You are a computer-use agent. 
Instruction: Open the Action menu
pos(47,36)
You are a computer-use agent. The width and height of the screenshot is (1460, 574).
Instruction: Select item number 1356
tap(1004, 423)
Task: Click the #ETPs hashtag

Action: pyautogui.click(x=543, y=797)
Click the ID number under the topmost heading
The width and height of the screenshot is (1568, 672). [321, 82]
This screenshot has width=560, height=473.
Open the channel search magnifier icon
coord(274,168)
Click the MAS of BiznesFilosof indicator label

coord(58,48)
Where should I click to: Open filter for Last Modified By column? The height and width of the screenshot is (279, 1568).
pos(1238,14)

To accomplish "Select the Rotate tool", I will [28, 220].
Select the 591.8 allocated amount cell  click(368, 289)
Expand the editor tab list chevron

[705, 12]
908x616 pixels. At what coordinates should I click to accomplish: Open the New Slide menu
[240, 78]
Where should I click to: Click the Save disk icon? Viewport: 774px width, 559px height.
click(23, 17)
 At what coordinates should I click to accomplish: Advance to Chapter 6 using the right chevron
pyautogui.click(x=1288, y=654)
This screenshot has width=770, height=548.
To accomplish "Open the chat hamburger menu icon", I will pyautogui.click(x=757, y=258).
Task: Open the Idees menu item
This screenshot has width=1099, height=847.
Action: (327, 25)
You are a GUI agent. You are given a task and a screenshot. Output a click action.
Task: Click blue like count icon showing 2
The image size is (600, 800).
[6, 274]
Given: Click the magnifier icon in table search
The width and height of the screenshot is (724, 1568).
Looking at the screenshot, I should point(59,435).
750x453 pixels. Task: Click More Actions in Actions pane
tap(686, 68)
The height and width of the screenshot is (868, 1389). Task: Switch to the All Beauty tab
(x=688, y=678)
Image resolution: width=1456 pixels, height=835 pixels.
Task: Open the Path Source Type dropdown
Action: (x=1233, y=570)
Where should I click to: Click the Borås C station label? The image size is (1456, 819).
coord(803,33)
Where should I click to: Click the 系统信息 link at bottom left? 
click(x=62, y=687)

INSTRUCTIONS FOR THE TASK. Could you reproduce all of the rows above verbatim, every line and character unchanged?

FULL ANSWER.
You are a computer-use agent. 
Instruction: Open the Action menu
pos(47,36)
You are a computer-use agent. The width and height of the screenshot is (1460, 574).
Instruction: Select item number 1356
tap(1004, 423)
Task: Click the #ETPs hashtag

Action: pyautogui.click(x=543, y=797)
Click the ID number under the topmost heading
The width and height of the screenshot is (1568, 672). [321, 82]
This screenshot has width=560, height=473.
Open the channel search magnifier icon
coord(274,168)
Click the MAS of BiznesFilosof indicator label

coord(58,48)
Where should I click to: Open filter for Last Modified By column? The height and width of the screenshot is (279, 1568).
pos(1238,14)

To accomplish "Select the Rotate tool", I will [28, 220].
Select the 591.8 allocated amount cell  click(368, 289)
Expand the editor tab list chevron

[705, 12]
908x616 pixels. At what coordinates should I click to accomplish: Open the New Slide menu
[240, 78]
Where should I click to: Click the Save disk icon? Viewport: 774px width, 559px height.
click(23, 17)
 At what coordinates should I click to accomplish: Advance to Chapter 6 using the right chevron
pyautogui.click(x=1288, y=654)
This screenshot has width=770, height=548.
To accomplish "Open the chat hamburger menu icon", I will pyautogui.click(x=757, y=258).
Task: Open the Idees menu item
This screenshot has width=1099, height=847.
Action: (327, 25)
You are a GUI agent. You are given a task and a screenshot. Output a click action.
Task: Click blue like count icon showing 2
The image size is (600, 800).
[6, 274]
Given: Click the magnifier icon in table search
The width and height of the screenshot is (724, 1568).
Looking at the screenshot, I should point(59,435).
750x453 pixels. Task: Click More Actions in Actions pane
tap(686, 68)
The height and width of the screenshot is (868, 1389). Task: Switch to the All Beauty tab
(x=688, y=678)
Image resolution: width=1456 pixels, height=835 pixels.
Task: Open the Path Source Type dropdown
Action: (x=1233, y=570)
Where should I click to: Click the Borås C station label? The image size is (1456, 819).
coord(803,33)
Where should I click to: Click the 系统信息 link at bottom left? 
click(x=62, y=687)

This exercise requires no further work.